Passage to read:
Towns and rural areas have led the revival in FMCG since June, with the trend expected to last at least for the next two quarters.
The Covid-19 pandemic has allowed fast-moving consumer goods (FMCG) companies
to pay attention to both volume and profit growth, something that is considered difficult in the normal course of business. The reason for this is the nature of the FMCG industry.
chase volume growth, margin expansion takes a hit, since the product mix is skewed towards mass-market items that are not considered to be margin-accretive. Similarly, high-value or premium products are regarded as margin-accretive, but restricted to a smaller base of people, impacting volume growth. The pandemic, however, has seen consumers seek value and trust, giving a leg-up to organised FMCG players. At the same time, as Kaustubh Pawaskar, associate vice-president (research) at brokerage Sharekhan, explains the health crisis has shifted focus of companies
to newer areas of growth, aiding topline.

What this task involves: Repeat the part of the article on FMCG growth between "chase volume growth, margin" and "growth, aiding topline.", inclusive.

Stored data:
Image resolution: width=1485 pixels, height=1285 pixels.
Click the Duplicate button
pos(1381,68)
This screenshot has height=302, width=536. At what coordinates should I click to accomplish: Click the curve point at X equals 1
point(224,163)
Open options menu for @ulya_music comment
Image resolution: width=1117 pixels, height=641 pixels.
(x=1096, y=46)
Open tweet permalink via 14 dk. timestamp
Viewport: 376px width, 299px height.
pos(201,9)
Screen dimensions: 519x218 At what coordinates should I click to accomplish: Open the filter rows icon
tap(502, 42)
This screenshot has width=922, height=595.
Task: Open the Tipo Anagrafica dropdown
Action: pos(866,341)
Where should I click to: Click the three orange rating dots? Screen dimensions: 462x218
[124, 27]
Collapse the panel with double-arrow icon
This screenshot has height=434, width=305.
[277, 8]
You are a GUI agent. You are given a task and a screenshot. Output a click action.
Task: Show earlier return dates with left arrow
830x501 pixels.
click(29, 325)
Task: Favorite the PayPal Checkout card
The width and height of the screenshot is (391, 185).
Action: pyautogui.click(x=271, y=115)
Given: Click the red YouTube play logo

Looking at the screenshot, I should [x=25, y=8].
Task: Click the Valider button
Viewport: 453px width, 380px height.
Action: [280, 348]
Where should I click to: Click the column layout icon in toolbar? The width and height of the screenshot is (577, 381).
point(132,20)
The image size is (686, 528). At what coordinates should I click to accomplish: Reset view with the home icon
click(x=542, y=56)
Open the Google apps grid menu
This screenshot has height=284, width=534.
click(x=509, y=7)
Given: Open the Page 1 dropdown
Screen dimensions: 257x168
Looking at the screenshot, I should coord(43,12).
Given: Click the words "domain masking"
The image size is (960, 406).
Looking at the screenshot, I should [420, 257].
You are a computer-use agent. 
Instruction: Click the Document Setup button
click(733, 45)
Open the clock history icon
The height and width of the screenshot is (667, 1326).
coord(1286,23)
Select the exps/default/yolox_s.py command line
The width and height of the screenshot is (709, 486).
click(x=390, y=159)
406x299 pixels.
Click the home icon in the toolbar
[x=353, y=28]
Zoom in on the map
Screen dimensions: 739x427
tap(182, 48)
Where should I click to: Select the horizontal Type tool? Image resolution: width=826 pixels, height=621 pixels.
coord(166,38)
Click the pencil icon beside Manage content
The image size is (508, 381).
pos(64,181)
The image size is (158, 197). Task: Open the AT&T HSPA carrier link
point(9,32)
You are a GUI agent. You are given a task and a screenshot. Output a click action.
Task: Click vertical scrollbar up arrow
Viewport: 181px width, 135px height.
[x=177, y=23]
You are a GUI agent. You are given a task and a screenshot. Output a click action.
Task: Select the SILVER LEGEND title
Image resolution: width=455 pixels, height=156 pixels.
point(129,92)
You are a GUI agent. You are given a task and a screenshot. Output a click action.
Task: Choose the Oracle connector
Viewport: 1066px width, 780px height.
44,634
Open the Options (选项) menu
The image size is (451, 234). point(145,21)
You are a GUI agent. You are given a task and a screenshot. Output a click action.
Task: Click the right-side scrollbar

Result for this task:
chase volume growth, margin expansion takes a hit, since the product mix is skewed towards mass-market items that are not considered to be margin-accretive. Similarly, high-value or premium products are regarded as margin-accretive, but restricted to a smaller base of people, impacting volume growth. The pandemic, however, has seen consumers seek value and trust, giving a leg-up to organised FMCG players. At the same time, as Kaustubh Pawaskar, associate vice-president (research) at brokerage Sharekhan, explains the health crisis has shifted focus of companies
to newer areas of growth, aiding topline.